Der ganze Lärm blieb nicht unentdeckt und innerhalb von Sekunden stand sie Angesicht zu Angesicht mit dem Mann, der vor einigen Minuten jemanden erschossen hatte. Zu ihrem Erstaunen schien der Boss überhaupt nicht überrascht, die TICs zu sehen. Leider blieb ihr nicht die Zeit, ihre Bedenken mit Vic zu teilen, denn die Männer überwältigen den stämmigen Jungen und seine Pistole viel klappernd zu Boden. Vic knurrte verärgert auf und ließ zu, dass sie seine Hände mit einem Seil zusammen banden. Als der Boss dann auch noch sein Gewehr gegen Vics Schläfe hielt, konnte sie nicht mehr ruhig bleiben und räusperte sich leise. „Lass ihn in Ruhe" ihre Worte klangen nicht halb so sicher wie sie wollte, aber zumindest lag seine Aufmerksamkeit nicht mehr auf ihren Freund.

Einen Moment lang betrachtete er sie mit einem unergründlichen Blick, ehe seine Mundwinkel zuckten.

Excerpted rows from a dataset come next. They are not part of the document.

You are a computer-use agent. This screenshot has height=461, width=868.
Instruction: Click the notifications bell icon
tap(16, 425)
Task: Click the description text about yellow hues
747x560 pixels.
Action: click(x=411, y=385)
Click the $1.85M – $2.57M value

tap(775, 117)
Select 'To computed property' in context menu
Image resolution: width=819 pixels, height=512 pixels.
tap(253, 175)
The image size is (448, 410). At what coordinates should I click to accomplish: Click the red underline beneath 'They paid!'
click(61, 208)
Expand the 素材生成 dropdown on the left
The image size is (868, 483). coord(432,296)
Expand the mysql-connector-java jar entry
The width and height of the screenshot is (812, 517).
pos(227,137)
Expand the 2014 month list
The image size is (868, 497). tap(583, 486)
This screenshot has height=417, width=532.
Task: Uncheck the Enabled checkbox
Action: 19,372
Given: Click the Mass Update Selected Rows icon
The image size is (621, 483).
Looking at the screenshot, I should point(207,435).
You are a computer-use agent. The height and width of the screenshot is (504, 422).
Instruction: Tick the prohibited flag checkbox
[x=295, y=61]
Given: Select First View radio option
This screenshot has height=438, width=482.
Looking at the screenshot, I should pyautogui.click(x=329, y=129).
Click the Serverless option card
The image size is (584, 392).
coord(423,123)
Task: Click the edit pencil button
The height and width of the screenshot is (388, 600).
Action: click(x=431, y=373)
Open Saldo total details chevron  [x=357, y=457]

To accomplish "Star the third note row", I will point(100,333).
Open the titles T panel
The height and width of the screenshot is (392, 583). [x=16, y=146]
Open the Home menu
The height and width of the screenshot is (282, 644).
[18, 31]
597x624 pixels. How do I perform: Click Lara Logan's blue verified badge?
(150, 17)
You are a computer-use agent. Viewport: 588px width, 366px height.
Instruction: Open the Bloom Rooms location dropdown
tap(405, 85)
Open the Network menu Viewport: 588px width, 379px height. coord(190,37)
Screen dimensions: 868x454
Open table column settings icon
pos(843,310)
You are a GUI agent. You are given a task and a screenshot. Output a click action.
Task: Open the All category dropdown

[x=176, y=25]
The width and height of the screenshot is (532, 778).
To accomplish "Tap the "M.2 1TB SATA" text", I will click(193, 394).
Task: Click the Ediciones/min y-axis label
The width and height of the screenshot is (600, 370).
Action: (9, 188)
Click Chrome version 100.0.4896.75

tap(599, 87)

Verwirrt zog sie die Augenbrauen zusammen, als ein bekanntes Klicken ertönte. Erkenntnis zeichnete ihr Gesicht, als ihr Blick zu dem Hebel auf dem Gewehr ging, den der Boss umgelegt hatte. Sie wollte schreien, sich wehren, denn dieser Mann war eine kleine Bewegung davon weg, Vic umzubringen.

Dann flackerten die Lichter.

Normalerweise würde man es auf die billigen Lampen schieben, doch sie wusste besser. Ein Nicken von Vic bestätigte ihre Vermutung, also tat sie das erste, was ihr in den Sinn kam und schlang sich die Arme um den Kopf. Genau in diesem Moment zersprangen die Lampen über ihr und das Glas regnete nach unten. Die Männer riefen verwirrt auf, doch bevor sie reagieren konnten, kam der Wind auf. Obwohl kein Fenster auf war, schien ein wahrer Sturm zu entstehen und in ihrer Verwirrung sanken die Männer ihr Waffen. Wie aus dem Nichts stand Peter vor ihr. Statt einer Pistole schwang er einen Dolch, womit er dem ersten Erwachsenen eine saftige Fleischwunde auf der Brust zufügte. Dann drehte er sich um seine Achse und holte nach ihr aus.

Sie schrie auf und warf ihre Hände wieder über ihren Kopf. Die Klinge ging aber daneben und schnitt glatt durch die Fesseln von Vic. Dieser grinste erfreut und hob sein Gewehr wieder auf. Die Männer hatten sich auch wieder erholt und eröffneten das Feuer.